Isto vale também para a atuação dos profissionais da educação, que poderão submeter o caso suspeito à apreciação e análise do professor, do pedagogo, do orientador educacional, do psicólogo, do diretor da escola, etc...
II. Se possível, em casos onde a gravidade recomendar, realizar a internação da criança e do adolescente, suspeitas vítimas, para melhor abordagem do ambiente familiar ou da situação de maus-tratos, inclusive para que a suposta vítima seja retirada imediatamente da área de conflito, fazendo com que a atuação do serviço social da instituição comunique imediatamente o Conselho Tutelar para as providências seguintes de acompanhamento familiar e, se necessário representar ao Poder Judiciário a aplicação de medidas protetivas.
III. Se possível, realizar a melhor documentação da constatação, com diagramas, esboços, fotografias, radiografias, relatando pormenorizadamente, usando detalhes identificadores para facilitar lembrança futura, o que poderá ser necessário na eventualidade de comprovação judicial.

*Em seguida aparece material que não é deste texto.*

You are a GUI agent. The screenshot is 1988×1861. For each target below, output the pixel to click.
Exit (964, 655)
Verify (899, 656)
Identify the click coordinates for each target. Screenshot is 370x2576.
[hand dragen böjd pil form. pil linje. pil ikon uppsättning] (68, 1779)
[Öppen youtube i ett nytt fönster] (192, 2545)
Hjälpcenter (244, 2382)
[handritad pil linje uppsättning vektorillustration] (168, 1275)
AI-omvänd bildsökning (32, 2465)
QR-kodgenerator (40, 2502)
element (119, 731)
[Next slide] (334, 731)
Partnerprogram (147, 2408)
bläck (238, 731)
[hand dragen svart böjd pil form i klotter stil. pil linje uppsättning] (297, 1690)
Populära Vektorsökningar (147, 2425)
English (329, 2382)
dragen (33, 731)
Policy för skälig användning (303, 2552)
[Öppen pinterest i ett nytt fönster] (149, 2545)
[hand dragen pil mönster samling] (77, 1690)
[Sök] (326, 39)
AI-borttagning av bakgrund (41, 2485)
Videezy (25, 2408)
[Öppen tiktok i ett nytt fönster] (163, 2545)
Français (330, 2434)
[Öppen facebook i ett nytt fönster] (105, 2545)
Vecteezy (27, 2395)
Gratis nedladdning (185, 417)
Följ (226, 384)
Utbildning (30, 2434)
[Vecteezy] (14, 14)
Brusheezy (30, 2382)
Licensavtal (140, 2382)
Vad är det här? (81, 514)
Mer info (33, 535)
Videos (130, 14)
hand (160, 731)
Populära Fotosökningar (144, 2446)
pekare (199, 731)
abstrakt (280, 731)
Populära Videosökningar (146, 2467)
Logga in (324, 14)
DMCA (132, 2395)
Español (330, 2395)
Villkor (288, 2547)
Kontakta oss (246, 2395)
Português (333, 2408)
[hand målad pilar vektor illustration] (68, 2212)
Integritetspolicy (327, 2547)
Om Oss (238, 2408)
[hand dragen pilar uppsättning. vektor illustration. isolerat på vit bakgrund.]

IV. Esta comunicação ou notificação ao Conselho Tutelar, ao Ministério Público, à Autoridade Policial e ao Poder Judiciário, pode ser realizada preservando o sigilo da fonte, para que, na investigação prévia não haja a exposição indevida de profissionais.
V. Poder-se-ia estabelecer prazo para a realização de levantamento prévio pelo Conselho Tutelar e o retorno da informação conclusiva, após o recebimento da comunicação ou notificação, a fim de que o profissional notificante tenha acesso aos dados sobre a continuidade do atendimento ao caso, bem como se houve comprovação ou não das suspeitas.